Kendrick’s emerging research centering the low-morale experiences of formal library leaders confirms previous research and highlights additional impact factors for this group. Formal leaders who experience long-term exposure to workplace abuse and neglect often find themselves navigating Positional Isolation and Legacy Toxicity. This session will define and clarify these two impact factors and share a powerful countermeasure: mutual care dialogue.
Mutual care dialogue is modeled on Dean Spade’s conception of mutual aid and the idea that crises are caused and augmented by systems. Mutual aid focuses on connecting people to the solutions they need in-the-moment while continuing work to dismantle the direct causes of these crises.
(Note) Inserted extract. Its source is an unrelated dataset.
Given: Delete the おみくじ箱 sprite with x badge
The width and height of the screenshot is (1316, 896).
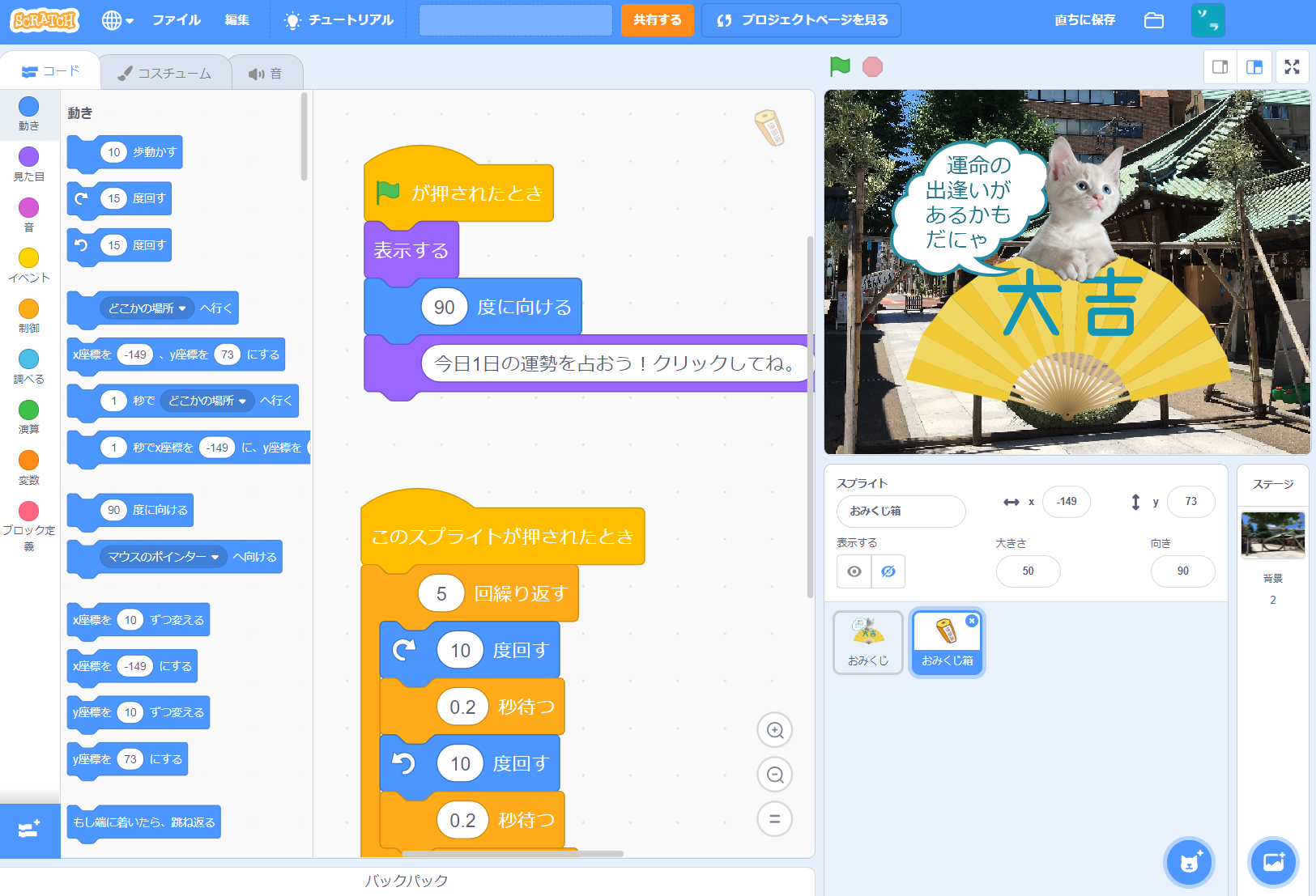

Likewise, mutual care dialogue builds upon the principles of community care and a commitment to change, rather than individualistic self-care. It is a practice of intentional relationship-building that goes beyond traditional leadership development, networking, and formal mentoring -- all of which tend to privilege individualistic goals and many of the values that contribute to low-morale experiences. Mutual care dialogue is a form of critical reflective practice, a tool to support one another’s needs and change the Enabling Systems and impact factors that create low morale work environments.
In addition to gaining clarity in how low-morale experiences impact formal library leaders, session attendees will be able to: Examine connections between mutual aid and the cultivation of inclusive and trauma-informed leadership styles; apply the concept of mutual care dialogue as a countermeasure for lived experiences of workplace abuse and neglect while in a formal leadership role.